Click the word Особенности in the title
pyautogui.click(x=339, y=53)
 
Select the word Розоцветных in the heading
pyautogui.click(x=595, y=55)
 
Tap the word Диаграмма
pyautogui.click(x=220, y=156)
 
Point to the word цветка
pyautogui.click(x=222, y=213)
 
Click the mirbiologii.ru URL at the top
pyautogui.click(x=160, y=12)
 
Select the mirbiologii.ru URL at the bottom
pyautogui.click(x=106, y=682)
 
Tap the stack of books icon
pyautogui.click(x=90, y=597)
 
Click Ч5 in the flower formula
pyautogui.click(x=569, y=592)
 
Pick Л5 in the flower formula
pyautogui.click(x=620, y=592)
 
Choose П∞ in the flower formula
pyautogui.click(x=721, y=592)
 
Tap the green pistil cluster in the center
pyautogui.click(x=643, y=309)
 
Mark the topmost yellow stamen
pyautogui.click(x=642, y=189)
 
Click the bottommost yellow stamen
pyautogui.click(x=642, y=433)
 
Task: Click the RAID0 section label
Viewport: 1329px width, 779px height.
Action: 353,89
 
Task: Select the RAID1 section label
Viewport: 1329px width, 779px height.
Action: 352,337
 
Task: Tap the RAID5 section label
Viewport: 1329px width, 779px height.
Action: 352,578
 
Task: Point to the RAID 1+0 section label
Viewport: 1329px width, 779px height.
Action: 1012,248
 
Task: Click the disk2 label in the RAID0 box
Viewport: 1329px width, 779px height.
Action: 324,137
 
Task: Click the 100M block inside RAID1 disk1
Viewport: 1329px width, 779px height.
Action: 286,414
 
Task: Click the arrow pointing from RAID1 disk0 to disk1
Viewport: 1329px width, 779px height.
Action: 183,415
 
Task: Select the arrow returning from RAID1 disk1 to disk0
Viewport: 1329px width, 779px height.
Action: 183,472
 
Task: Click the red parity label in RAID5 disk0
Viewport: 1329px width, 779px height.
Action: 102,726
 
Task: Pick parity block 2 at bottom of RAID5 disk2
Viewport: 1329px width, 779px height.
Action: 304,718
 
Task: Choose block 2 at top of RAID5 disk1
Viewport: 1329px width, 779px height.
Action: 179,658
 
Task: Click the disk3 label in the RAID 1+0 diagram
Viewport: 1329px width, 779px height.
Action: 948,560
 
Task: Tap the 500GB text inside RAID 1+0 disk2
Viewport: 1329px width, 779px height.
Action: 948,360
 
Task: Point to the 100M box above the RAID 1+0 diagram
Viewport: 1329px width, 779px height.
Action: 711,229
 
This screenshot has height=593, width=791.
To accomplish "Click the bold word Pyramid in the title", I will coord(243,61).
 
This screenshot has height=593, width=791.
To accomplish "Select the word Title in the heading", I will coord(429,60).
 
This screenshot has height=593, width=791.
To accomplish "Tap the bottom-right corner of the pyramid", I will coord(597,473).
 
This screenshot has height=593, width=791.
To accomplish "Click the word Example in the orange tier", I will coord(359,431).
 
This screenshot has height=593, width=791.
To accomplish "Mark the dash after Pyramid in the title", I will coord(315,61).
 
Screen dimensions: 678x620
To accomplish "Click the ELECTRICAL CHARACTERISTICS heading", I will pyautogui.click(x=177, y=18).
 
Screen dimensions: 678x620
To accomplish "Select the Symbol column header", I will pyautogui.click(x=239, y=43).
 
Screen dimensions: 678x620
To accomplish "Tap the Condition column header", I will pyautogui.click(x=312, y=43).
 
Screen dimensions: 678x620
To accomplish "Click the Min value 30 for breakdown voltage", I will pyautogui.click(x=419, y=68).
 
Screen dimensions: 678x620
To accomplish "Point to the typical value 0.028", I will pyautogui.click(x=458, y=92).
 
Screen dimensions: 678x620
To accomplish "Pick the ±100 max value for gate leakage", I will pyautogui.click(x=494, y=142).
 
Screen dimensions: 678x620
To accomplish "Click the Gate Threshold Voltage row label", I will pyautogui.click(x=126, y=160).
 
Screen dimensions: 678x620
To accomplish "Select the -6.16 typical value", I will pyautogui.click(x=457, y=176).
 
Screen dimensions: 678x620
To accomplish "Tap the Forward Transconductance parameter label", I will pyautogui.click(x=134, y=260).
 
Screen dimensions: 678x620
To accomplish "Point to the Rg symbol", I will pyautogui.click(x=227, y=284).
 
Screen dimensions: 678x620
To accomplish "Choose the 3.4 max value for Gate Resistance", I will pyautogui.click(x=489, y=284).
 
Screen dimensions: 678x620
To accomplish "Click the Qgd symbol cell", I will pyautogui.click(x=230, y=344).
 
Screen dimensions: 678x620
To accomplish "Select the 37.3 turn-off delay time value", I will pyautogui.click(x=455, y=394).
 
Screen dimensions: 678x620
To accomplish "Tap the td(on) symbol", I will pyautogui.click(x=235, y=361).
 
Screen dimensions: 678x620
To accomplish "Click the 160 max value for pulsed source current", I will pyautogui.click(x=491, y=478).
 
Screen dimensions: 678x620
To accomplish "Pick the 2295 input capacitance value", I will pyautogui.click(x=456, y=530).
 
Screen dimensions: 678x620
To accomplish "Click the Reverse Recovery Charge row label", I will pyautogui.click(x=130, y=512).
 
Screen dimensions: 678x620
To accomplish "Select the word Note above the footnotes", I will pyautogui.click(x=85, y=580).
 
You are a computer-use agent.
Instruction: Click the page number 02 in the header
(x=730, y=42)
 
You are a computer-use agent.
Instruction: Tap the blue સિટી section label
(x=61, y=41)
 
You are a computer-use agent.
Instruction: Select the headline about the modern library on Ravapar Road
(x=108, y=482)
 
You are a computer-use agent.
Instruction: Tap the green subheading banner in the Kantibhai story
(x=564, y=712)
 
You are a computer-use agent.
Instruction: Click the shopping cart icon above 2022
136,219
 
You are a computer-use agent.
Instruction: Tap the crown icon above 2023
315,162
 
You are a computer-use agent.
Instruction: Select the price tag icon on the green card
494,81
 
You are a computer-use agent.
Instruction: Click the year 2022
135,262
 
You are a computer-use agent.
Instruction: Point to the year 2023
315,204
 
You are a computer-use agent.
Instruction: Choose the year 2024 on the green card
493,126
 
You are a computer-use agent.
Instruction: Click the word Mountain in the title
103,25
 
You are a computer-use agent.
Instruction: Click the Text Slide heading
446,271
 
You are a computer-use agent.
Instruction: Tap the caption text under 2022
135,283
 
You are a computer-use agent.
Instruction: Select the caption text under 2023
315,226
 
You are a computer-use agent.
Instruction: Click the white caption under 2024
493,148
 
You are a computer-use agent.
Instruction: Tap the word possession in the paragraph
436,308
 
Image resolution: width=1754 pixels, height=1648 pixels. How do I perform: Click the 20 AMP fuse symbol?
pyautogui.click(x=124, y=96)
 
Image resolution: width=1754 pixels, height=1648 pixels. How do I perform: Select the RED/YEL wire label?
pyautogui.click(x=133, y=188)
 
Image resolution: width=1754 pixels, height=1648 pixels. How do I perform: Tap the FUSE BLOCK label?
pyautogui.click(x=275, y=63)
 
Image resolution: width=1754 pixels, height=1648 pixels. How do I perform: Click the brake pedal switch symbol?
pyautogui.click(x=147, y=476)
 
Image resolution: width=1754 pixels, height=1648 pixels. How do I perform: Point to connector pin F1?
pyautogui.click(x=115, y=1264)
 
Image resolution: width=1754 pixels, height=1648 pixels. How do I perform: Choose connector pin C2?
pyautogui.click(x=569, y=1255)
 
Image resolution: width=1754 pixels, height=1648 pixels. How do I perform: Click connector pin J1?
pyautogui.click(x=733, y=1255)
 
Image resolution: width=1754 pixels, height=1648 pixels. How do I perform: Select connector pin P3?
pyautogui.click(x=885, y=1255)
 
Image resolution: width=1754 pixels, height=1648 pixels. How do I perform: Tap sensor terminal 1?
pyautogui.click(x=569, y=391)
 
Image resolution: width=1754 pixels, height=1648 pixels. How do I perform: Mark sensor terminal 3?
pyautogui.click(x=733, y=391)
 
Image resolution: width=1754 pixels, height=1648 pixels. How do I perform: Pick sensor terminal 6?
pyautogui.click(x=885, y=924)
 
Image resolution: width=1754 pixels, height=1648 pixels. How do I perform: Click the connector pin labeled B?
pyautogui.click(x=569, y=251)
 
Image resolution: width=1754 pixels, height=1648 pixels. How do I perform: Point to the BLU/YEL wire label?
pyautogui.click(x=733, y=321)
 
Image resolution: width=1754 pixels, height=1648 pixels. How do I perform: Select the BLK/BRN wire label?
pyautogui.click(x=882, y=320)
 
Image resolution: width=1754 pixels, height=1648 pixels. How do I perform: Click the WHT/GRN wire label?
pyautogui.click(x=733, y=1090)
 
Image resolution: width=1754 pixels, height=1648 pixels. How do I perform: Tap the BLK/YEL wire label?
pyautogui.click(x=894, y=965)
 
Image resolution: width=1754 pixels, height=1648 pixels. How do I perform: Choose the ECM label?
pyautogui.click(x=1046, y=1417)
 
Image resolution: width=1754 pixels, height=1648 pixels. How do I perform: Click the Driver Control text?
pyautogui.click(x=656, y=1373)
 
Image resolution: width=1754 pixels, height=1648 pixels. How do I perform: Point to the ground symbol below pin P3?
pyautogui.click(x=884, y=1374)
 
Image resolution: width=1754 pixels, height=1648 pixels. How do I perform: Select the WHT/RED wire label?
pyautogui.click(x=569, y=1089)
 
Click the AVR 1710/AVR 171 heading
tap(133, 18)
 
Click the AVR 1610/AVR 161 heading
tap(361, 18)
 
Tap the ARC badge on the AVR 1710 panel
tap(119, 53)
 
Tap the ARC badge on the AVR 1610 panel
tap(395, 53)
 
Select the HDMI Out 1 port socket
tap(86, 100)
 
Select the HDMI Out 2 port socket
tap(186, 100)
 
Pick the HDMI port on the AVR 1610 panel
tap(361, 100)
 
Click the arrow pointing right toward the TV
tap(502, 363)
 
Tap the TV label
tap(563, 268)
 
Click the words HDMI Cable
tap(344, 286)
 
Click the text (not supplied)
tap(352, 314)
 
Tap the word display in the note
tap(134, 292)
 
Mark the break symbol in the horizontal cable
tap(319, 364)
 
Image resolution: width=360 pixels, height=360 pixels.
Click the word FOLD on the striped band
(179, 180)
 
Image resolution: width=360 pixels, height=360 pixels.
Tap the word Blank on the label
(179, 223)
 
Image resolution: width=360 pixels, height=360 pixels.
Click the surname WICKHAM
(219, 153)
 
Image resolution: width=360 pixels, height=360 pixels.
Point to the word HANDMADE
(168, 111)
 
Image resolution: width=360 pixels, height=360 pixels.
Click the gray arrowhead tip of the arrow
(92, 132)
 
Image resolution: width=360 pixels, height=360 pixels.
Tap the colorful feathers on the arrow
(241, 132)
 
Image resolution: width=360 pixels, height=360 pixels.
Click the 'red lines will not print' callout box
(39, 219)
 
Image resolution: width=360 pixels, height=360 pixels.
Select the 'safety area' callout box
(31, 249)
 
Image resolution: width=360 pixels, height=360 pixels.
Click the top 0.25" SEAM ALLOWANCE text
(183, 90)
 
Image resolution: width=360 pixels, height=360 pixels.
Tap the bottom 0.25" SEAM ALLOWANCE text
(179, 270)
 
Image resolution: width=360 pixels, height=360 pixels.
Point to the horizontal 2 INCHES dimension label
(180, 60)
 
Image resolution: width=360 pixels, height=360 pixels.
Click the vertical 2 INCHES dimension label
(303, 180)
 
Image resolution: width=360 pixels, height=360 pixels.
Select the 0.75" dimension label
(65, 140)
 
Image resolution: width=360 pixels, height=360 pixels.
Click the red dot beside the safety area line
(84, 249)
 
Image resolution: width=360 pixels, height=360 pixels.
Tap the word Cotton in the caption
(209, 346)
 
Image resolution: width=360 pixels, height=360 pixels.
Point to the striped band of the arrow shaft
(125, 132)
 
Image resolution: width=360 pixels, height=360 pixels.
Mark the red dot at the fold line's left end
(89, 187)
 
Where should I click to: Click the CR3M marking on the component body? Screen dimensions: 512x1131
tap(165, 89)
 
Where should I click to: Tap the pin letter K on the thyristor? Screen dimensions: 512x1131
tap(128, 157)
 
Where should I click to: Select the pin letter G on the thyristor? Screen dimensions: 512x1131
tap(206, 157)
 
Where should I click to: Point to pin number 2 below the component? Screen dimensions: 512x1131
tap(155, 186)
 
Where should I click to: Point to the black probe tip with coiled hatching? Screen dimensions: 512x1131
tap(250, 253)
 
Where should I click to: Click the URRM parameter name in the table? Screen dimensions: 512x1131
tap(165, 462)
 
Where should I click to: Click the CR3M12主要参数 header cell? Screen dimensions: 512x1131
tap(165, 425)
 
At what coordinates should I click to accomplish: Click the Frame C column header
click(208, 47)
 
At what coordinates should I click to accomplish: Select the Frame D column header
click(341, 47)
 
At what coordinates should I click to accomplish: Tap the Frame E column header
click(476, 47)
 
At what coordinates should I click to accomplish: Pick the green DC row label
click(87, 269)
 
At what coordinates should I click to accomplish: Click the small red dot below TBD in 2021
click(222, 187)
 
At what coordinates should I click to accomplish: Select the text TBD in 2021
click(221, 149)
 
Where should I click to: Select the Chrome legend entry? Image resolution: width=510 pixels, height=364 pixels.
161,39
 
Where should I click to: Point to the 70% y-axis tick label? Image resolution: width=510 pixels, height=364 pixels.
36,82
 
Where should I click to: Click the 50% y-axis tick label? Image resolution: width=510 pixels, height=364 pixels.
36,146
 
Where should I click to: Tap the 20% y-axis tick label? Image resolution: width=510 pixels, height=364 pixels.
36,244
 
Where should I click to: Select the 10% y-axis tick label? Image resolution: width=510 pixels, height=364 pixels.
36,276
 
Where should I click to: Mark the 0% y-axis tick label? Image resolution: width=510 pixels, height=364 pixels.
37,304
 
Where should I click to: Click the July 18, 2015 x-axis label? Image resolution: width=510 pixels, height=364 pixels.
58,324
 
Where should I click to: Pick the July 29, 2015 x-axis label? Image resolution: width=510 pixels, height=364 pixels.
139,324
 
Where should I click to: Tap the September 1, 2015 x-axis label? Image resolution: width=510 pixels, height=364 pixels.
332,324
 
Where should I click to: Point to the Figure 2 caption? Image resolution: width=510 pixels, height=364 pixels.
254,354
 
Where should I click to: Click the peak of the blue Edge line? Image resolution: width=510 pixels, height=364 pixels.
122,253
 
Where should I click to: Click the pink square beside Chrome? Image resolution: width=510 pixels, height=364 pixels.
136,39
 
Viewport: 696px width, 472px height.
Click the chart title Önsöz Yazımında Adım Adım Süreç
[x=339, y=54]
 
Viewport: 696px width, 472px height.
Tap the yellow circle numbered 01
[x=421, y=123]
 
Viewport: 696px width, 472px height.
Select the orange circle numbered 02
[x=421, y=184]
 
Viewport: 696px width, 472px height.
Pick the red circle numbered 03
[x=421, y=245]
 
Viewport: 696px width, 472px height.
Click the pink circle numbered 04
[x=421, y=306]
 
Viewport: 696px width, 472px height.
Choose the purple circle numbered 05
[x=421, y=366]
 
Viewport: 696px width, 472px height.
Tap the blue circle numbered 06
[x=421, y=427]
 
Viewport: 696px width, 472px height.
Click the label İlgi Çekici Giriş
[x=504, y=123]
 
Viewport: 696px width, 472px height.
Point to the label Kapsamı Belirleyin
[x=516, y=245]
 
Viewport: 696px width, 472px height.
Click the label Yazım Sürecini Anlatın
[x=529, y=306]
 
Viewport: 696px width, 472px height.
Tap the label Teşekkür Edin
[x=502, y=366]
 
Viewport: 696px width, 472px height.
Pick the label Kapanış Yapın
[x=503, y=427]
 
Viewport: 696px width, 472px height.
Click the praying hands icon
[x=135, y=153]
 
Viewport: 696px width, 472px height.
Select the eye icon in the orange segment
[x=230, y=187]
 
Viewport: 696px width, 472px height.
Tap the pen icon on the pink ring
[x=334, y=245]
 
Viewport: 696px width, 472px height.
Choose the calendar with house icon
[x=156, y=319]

··········

What the task asks -
Can you write out the lines above as a numbered list, from the very first line up to and including the line with "pyautogui.click(x=222, y=213)", leaving out any blank lines?

Response to this task -
1. Click the word Особенности in the title
2. pyautogui.click(x=339, y=53)
3. Select the word Розоцветных in the heading
4. pyautogui.click(x=595, y=55)
5. Tap the word Диаграмма
6. pyautogui.click(x=220, y=156)
7. Point to the word цветка
8. pyautogui.click(x=222, y=213)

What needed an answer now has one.